Selon le premier bilan réalisé par la délégation interministérielle à la prévention et à la lutte contre la pauvreté (DIPLP), le Pacte des solidarités a mobilisé au niveau national 387 millions d’euros en 2023 (dont 267 millions pour l’inclusion sociale et la protection des personnes, 45 millions pour l’accès et le retour à l’emploi et 41 millions pour l’hébergement et l’accès au logement) et 575 millions d’euros en 2024 (dont 281 millions pour l’inclusion, 191 millions pour l’emploi et 62 millions pour le logement). 

"En soutenant des initiatives comme la gratuité des manuels scolaires à Mayotte, l’augmentation de l’aide à la restauration scolaire ou encore le Pass colo, le Pacte veille à favoriser une approche concrète, génératrice d’effets immédiats et adaptée aux besoins locaux", peut-on lire dans le rapport. Ce dernier (à télécharger ci-dessous) détaille l’état d’avancement de l’ensemble des mesures du Pacte : des objectifs atteints (par exemple "faire émerger des territoires 'accélérateurs' du déploiement du service public de la petite enfance dans les 18 régions" via le fonds d’innovation pour la petite enfance), des mesures en cours de déploiement (plan d’urgence "Enfants sans domicile", accès aux loisirs et Pass colo, soutien à la parentalité…), des actions dont la trajectoire est "satisfaisante" (lutte contre la malnutrition des enfants, mesures sur l’accès aux droits, la santé et notamment le soin des personnes à la rue, programme Mieux manger pour tous et tarification sociale des cantines, Pacte outre-mer…) et certaines mesures abandonnées (création d’une prime de reprise d’activité, aide à l’achat de vélo). L’analyse porte également sur chaque axe du Pacte, "dont la trajectoire reste à conforter pour atteindre les objectifs fixés", selon la DIPLP. Cette dernière "va réaliser prochainement une cartographie détaillée des mesures mises en place dans le cadre du Pacte des solidarités afin de vérifier la couverture territoriale du déploiement des mesures". 

Le bilan rend compte également de l’avancée des contrats locaux des solidarités : en 2024, 93 contrats ont été signés avec des départements et collectivités à statut particulier, pour un montant de 79 millions d’euros de crédits de l’État, et 22 ont été signés à l’échelle métropolitaine (21 avec un EPCI et un avec la ville de Marseille) pour 11 millions d’euros de crédits de l’État. "De fortes disparités dans l’utilisation des crédits" sont observées. Ces contrats locaux ont, dans leur ensemble (parts État, collectivités signataires et financeurs tiers), mobilisé près de 206 millions d’euros (soit une part État de 44%). La DIPLP analyse de façon détaillée les actions financées, qui permettent selon elle "un renfort indéniable de l’offre d’accompagnement". Les publics prioritaires sont les jeunes, les bénéficiaires du revenu de solidarité active (RSA) et les parents.
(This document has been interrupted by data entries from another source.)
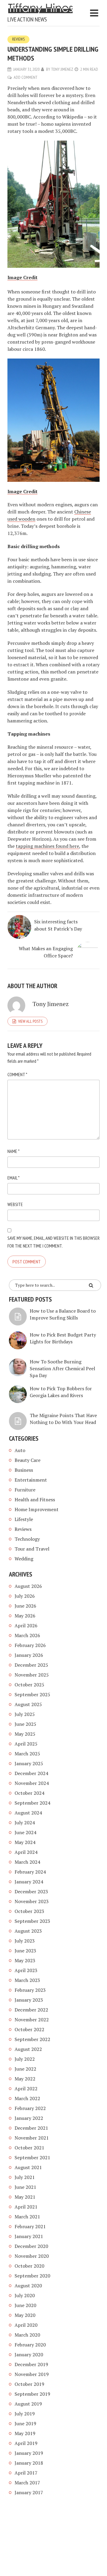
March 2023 (27, 1980)
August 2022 (28, 2049)
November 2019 (32, 2374)
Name (13, 1151)
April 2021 (26, 2206)
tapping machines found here (47, 846)
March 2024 (27, 1862)
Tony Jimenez (62, 69)
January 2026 (29, 1655)
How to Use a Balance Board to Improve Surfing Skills (63, 1314)
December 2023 (31, 1891)
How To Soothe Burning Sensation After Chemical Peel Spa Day (62, 1368)
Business (24, 1470)
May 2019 (25, 2433)
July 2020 (25, 2295)
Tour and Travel (32, 1548)
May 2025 (25, 1734)
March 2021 (27, 2216)
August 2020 (28, 2285)
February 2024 (30, 1871)
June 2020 (25, 2305)
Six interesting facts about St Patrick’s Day (58, 925)
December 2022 (31, 2009)
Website (15, 1204)
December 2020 (31, 2246)
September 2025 (32, 1694)
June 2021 (25, 2187)
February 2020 (30, 2344)
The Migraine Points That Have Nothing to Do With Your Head (63, 1418)
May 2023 (25, 1960)
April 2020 (26, 2325)
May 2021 (25, 2197)
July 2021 (25, 2177)
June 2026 (25, 1605)
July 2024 (25, 1822)
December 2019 (31, 2364)
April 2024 (26, 1852)
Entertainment (31, 1480)
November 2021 (32, 2137)
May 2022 (25, 2078)
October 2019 (29, 2384)
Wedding (24, 1558)
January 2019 (29, 2453)
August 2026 (28, 1586)
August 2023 (28, 1931)
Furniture (25, 1489)
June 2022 (25, 2069)
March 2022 (27, 2098)
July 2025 (25, 1714)
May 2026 (25, 1615)
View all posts (30, 1021)
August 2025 (28, 1704)
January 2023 (29, 2000)
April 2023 (26, 1970)
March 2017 (27, 2482)
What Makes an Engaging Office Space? (46, 952)
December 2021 (31, 2128)
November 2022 (32, 2019)
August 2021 (28, 2167)
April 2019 (26, 2443)
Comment (17, 1074)
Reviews (18, 39)
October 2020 (29, 2266)
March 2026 (27, 1635)
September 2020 (32, 2275)
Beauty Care (27, 1460)
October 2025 (29, 1684)
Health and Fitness (35, 1499)
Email (13, 1178)
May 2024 (25, 1842)
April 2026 (26, 1625)
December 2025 (31, 1665)
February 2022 (30, 2108)
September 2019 (32, 2394)
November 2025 (32, 1674)
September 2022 (32, 2039)
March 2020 (27, 2335)
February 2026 (30, 1645)
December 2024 (31, 1773)
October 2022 (29, 2029)
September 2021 (32, 2157)
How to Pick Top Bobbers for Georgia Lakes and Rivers (61, 1392)
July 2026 (25, 1596)
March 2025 (27, 1753)
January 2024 (29, 1881)
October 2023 (29, 1911)
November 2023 (32, 1901)
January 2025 (29, 1763)
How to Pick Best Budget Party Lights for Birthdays (63, 1338)
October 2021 (29, 2147)
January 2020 (29, 2354)
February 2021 (30, 2226)
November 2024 (32, 1783)
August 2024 (28, 1812)
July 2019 (25, 2413)
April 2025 (26, 1743)
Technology (27, 1539)
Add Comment (25, 77)
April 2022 (26, 2088)
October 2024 (29, 1793)
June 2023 (25, 1950)
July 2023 (25, 1940)
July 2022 (25, 2059)
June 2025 (25, 1724)
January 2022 (29, 2118)
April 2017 (26, 2472)
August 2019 (28, 2403)
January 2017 (29, 2492)
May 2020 (25, 2315)
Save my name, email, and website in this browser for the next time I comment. (53, 1242)
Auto (20, 1450)
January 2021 (29, 2236)
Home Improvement (37, 1509)
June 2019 (25, 2423)
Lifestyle (24, 1519)
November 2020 (32, 2256)
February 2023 (30, 1990)
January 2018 (29, 2463)
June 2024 (25, 1832)
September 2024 (32, 1803)
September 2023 (32, 1921)
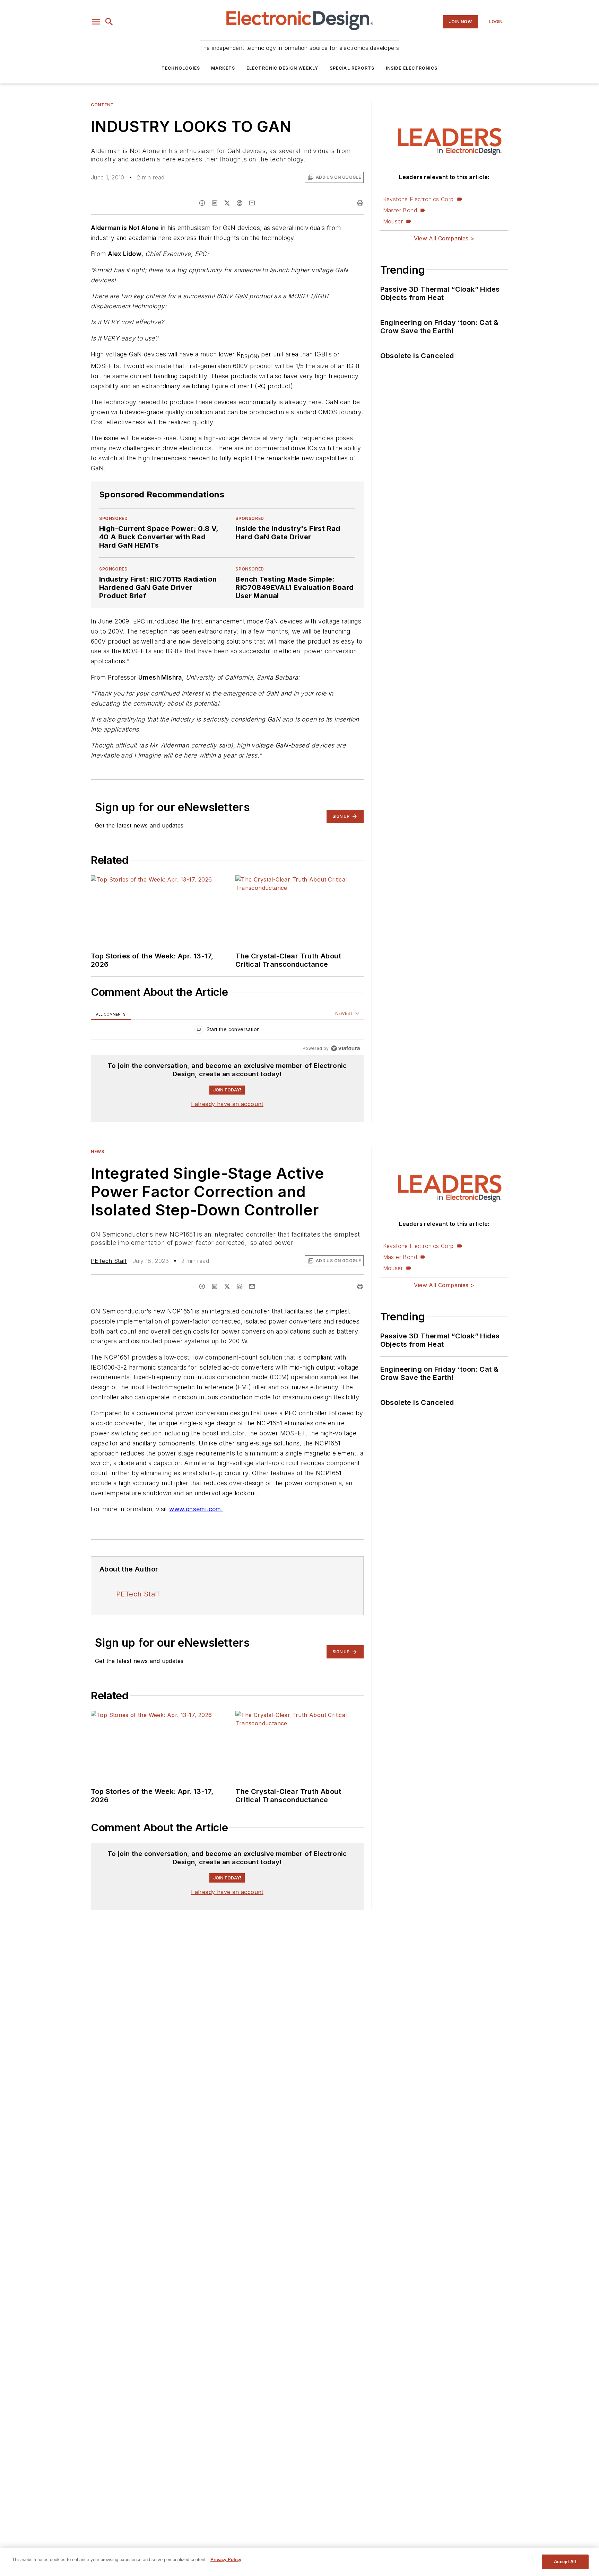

L’échelon métropolitain "apparait particulièrement intéressant pour la mise en œuvre d’actions de lutte contre la pauvreté", estime la DIPLP. 

Enfin, les commissaires à la lutte contre la pauvreté ont consacré près de 18 millions d’euros, répartis entre les régions sur la base d’un indicateur de pauvreté, pour conclure 122 "pactes locaux des solidarités". Cette démarche nouvelle vise à "mobiliser les écosystèmes d’acteurs locaux dans le champ des solidarités" (CAF, communes et CCAS, intercommunalités, départements, agences régionales de santé…) et à compléter les contrats locaux en finançant des actions de court terme.